Wang Guangya also said a plan to expand the permanent membership of the council to include Japan, Germany, India and Brazil could split the United Nations.
China, which has veto power as one of the current five permanent members of the council, will oppose the plan if the four countries continue to push for permanent seats, Wang said.
UN secretary general Kofi Annan met with Wang on Thursday evening and admitted to journalists afterward that China's position could interfere with his timetable for UN reform.
"Basically, the concern is how quickly does one move and how quickly does one put a resolution down, and wishing the dialogue to go on for a bit more and for one to continue searching for a consensus," Annan said, according to a transcript released by the UN.
The China Daily early on Friday quoted a foreign ministry spokesman as saying China opposes forcing through any resolution that "splits" the United Nations' membership and is detrimental to its reform process.

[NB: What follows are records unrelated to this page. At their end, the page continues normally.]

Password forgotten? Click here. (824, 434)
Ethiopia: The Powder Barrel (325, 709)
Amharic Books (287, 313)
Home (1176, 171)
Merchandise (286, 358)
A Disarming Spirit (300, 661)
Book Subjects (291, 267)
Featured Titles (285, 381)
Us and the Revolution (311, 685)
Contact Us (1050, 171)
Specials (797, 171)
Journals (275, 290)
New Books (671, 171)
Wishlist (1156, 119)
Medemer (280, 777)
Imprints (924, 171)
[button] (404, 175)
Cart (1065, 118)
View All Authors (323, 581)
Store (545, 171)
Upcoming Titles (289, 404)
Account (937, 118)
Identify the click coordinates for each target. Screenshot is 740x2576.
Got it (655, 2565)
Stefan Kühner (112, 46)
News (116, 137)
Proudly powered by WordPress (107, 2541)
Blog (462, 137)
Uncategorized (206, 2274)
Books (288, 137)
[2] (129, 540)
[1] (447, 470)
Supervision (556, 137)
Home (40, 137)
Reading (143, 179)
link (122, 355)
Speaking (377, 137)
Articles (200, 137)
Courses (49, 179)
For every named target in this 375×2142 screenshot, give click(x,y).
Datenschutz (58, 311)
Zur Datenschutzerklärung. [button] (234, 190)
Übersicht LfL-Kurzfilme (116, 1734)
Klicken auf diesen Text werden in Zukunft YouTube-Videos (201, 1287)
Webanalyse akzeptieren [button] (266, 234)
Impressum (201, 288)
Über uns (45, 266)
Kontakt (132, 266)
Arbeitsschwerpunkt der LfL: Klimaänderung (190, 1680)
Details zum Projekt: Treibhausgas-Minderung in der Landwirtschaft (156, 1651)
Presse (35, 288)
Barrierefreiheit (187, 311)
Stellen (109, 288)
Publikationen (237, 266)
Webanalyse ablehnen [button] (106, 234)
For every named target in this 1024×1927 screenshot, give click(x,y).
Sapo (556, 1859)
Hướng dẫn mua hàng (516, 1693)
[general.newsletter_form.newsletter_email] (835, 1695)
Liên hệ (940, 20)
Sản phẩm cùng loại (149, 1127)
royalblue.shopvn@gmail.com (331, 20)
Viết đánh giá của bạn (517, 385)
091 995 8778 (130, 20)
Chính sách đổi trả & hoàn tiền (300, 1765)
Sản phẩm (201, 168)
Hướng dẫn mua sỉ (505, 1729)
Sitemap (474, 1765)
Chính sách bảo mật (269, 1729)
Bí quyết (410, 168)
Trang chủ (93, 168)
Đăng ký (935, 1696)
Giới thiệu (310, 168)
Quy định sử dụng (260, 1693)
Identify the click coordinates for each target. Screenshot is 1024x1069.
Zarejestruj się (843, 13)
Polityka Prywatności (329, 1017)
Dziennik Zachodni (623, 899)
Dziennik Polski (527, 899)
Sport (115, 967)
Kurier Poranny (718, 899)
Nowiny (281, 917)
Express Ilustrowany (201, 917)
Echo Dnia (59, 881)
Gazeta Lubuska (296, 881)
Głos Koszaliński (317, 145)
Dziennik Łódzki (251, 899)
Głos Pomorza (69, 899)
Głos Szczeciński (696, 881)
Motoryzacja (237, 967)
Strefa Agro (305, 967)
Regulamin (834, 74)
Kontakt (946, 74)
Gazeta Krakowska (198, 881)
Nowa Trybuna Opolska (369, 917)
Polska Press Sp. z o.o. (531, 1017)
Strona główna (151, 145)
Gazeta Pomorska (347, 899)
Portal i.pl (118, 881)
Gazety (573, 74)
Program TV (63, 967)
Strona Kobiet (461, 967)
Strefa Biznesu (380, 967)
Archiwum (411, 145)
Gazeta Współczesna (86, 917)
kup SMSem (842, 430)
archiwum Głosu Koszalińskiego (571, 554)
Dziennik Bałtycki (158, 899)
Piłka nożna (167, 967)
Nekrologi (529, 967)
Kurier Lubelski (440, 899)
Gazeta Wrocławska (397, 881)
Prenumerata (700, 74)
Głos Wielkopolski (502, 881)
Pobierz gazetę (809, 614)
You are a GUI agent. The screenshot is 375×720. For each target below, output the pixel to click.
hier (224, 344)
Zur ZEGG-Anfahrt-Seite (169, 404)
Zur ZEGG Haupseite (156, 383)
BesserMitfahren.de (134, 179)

Kong Quan, speaking at a regular news briefing, echoed Wang's statement, saying China hopes all relevant parties take the long-term interests of the UN and its member countries into account and negotiate a common consensus, the China Daily said on its website.
Kong also said the reform should give more opportunities to smaller countries to participate in decision-making within the UN Security Council. In addition it should adhere to the principle of keeping balance among regions.
He said reform of the Security Council is only part of UN reform plans, but too much attention has been given to the issue.
On 16 May, Germany, Japan, India and Brazil demanded that they be given the "same responsibilities and obligations" now carried out by the five current veto-wielding permanent members of the council.
The four countries are seeking to enlarge the Security Council from the current 15 members to 25.
Annan has said a vote on reform should be held in September.